Challenge:
Reproduce the listing below word for word, from its first line down through the line containing "[x=369, y=585]", including that line.

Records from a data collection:
=======
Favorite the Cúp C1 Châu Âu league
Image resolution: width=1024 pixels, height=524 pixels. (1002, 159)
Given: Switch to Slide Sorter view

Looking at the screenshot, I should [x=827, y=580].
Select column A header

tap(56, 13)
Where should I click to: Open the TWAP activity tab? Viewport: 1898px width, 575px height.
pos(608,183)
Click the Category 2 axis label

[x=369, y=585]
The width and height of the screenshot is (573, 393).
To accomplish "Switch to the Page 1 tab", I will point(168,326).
=======
Written response:
Favorite the Cúp C1 Châu Âu league
Image resolution: width=1024 pixels, height=524 pixels. (1002, 159)
Given: Switch to Slide Sorter view

Looking at the screenshot, I should [x=827, y=580].
Select column A header

tap(56, 13)
Where should I click to: Open the TWAP activity tab? Viewport: 1898px width, 575px height.
pos(608,183)
Click the Category 2 axis label

[x=369, y=585]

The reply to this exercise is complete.